The existence of a healthy population of upland birds represents the American countryside at its best. Unlike waterfowl, which migrate and are easily seen in the sky and on the water, upland birds are often nesting in our neighboring woods and fields. They are elusive and camouflaged to their varied environments, hiding invisibly in fence lines, coverts, plum thickets and sagebrush. The stories of upland game birds that hunters have cherished for over two centuries are coming face to face with becoming a forgotten past.
An upland stamp will face hurdles. There will be opportunities to discuss mechanisms and decide appropriate use of funds generated by an upland stamp managed by the US Fish and Wildlife Service. Ultimately, the recovery of declining wildlife populations requires the voice of conservationists, and it is the objective of the Fish and Wildlife Service to assist in the development and application of an environmental stewardship ethic for our society, based on ecological principles, scientific knowledge of fish and wildlife, and a sense of moral responsibility as well as administer a national program to provide the public opportunities to understand, appreciate, and wisely use fish and wildlife resources.
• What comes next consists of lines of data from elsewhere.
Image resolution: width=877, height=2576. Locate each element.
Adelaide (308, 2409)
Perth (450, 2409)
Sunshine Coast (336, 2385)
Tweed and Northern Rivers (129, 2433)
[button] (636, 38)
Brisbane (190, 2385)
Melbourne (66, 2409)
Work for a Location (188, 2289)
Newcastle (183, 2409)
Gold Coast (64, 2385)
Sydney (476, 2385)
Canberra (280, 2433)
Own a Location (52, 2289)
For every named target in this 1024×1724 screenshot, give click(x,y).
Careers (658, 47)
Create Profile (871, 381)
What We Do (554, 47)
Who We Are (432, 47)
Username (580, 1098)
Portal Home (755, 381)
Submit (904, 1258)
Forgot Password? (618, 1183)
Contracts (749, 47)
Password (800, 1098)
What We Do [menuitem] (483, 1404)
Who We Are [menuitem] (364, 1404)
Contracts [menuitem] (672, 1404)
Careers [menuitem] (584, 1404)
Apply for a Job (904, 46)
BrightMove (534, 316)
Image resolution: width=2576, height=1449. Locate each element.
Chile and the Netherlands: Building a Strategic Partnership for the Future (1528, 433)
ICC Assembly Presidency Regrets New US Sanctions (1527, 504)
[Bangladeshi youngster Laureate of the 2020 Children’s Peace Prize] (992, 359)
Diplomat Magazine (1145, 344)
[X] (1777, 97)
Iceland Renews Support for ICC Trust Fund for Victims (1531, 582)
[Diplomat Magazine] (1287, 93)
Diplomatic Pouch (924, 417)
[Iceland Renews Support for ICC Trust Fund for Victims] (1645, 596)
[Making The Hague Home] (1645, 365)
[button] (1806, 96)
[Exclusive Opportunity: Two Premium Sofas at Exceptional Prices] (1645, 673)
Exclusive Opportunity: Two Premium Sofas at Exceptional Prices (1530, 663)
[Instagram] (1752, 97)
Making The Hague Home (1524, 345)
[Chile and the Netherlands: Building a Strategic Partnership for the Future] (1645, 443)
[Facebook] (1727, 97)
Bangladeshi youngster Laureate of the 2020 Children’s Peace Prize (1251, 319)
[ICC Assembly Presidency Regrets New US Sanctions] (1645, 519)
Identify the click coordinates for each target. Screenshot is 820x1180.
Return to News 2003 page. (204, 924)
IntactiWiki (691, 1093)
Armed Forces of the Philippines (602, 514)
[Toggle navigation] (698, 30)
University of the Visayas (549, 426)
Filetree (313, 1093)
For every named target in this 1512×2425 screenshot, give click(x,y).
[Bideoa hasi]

Now is the time to call for saving our upland bird heritage. Now is the time to make upland conservation a priority alongside economic interest. Upland hunters have a unique understanding of why upland conservation must be a priority, and we have an opportunity to lead the charge, much like waterfowl hunters have with the purchase of stamps for decades.
Join us in calling for the creation of the Federal Upland Stamp and be a part of conservation and grassroots history.